** Try it **
Return exactly the lines below, starting with the one that has "You are a GUI" and going on through the one that has "The image size is (800, 800).".

** Supplied information **
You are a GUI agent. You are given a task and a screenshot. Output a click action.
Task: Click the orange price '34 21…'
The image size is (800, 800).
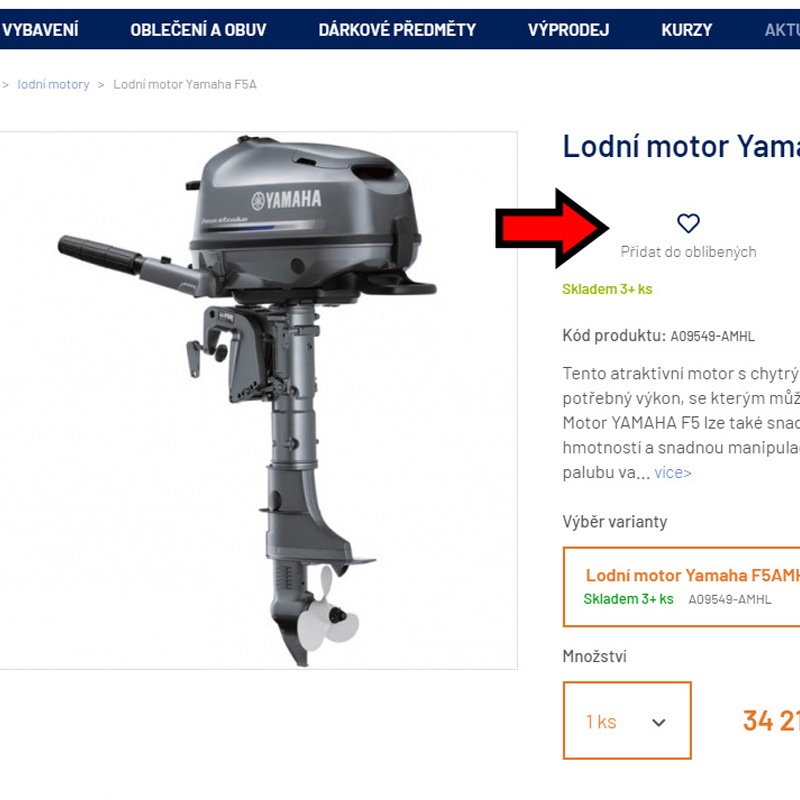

...

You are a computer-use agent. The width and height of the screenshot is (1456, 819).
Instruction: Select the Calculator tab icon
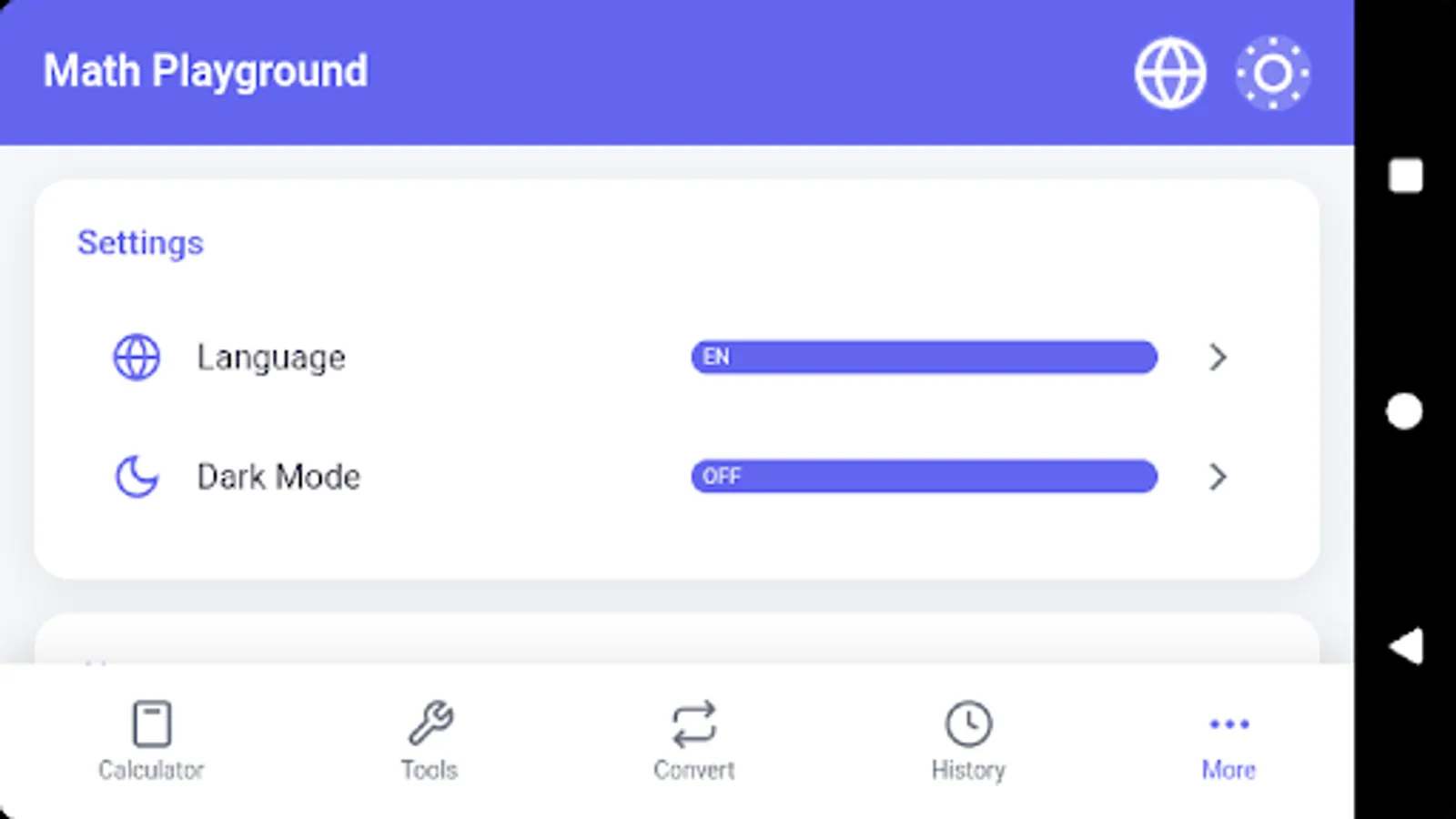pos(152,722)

** Written answer **
You are a GUI agent. You are given a task and a screenshot. Output a click action.
Task: Click the orange price '34 21…'
The image size is (800, 800).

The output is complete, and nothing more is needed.